Thomas Cantaloube remporte le prix Landerneau Polar 2019 | Livres Hebdo

Par Claude Combet, le 12.03.2019 à 20h30 proclamation

Thomas Cantaloube remporte le prix Landerneau Polar 2019

Thomas Cantaloube - Photo DENOËL

Requiem pour une République, paru le 10 janvier à la "Série noire" (Gallimard), a été choisi par les libraires des Espaces culturels Leclerc pour la 8e édition du prix
 

Michel Edouard Leclerc et le jury de 11 libraires présidé par Philippe Jaenada, avec l’aide de 1180 libraires des Espaces culturels Leclerc, ont décerné mardi 12 mars le prix Landerneau Polar 2019 à Thomas Cantaloube, pour son premier roman, Requiem pour une République, paru le 10 janvier à la "Série noire" (Gallimard).

Le lauréat recevra une dotation de 6000 euros et le livre bénéficiera d’une campagne de publicité et d’une mise en avant dans les Espaces culturels Leclerc.

Situé à l’automne 1959, Requiem pour une République évoque la fin de l’empire colonial français et son héritage dans la société contemporaine à travers l’assassinat d’un avocat algérien lié au FLN et de sa famille. Trois personnages mènent l’enquête - Antoine Carrega, un bandit corse, Sirius Volkstrom, un ex-collabo devenu agent secret et Luc Blanchard, un jeune policier naif – qui va les mener à une importante manipulation politique.

Thomas Cantaloube est journaliste.

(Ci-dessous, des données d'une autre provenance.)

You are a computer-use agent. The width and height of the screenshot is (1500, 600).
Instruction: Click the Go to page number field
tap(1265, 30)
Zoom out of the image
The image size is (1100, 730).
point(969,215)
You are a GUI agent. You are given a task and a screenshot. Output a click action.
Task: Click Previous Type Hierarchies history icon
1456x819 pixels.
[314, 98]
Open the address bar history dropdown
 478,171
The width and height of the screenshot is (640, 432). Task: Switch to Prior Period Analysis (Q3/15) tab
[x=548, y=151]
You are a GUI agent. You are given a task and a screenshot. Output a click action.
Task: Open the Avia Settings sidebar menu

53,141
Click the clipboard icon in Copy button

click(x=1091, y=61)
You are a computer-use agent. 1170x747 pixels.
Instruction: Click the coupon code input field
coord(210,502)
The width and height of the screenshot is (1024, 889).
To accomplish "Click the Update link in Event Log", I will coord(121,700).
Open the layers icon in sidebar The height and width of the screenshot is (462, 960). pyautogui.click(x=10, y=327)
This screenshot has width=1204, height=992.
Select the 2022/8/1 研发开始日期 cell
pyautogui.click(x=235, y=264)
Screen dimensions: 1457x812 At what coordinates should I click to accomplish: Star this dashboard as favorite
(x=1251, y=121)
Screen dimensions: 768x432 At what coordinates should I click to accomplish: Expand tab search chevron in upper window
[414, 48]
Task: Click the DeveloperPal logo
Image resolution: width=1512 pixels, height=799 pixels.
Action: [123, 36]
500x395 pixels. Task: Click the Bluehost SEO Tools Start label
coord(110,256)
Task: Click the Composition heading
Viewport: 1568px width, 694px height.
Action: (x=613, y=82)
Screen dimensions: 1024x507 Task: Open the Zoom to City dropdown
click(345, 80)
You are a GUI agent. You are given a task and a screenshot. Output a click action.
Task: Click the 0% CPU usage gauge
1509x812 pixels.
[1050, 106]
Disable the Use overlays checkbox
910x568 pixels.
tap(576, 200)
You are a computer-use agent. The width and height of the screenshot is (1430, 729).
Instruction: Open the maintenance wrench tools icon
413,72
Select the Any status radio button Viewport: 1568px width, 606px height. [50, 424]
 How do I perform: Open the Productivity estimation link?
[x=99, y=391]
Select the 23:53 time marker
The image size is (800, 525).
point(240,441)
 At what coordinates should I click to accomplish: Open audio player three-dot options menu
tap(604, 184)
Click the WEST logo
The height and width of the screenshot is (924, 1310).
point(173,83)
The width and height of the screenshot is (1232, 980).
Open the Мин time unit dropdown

Après avoir vécu à Los Angeles, Washington et New York et fait de multiples reportages dans tous les pays de la planète, il est rentré à Paris en 2008 pour participer au lancement du journal en ligne Mediapart où il couvre l’actualité internationale. Il est l’auteur de trois essais sur les Etats-Unis : George W. Bush, l’héritier (Golias, 2000), Chirac contre Bush, l’autre guerre, avec Henri Vernet (Lattès, 2004) et Les Etats-Désunis d’Obama (François Bourin, 2011).

Requiem pour une République est arrivé devant Nourris un corbeau, il te crèvera les yeux, d’Anne-Laure Morata (L’Aube, « L’Aube noire »), Le Cherokee, de Richard Morgiève (Joëlle Losfeld), Les enchaînés, de Jean-Yves Martinez (Seuil, « Cadre noir ») et Maggie Exton, de Zoé Shepard (Stock, « Arpège »).

Thomas Cantalouble succède à Emmanuel Grand, lauréat du prix en 2018 avec Kisanga (Liana Levi).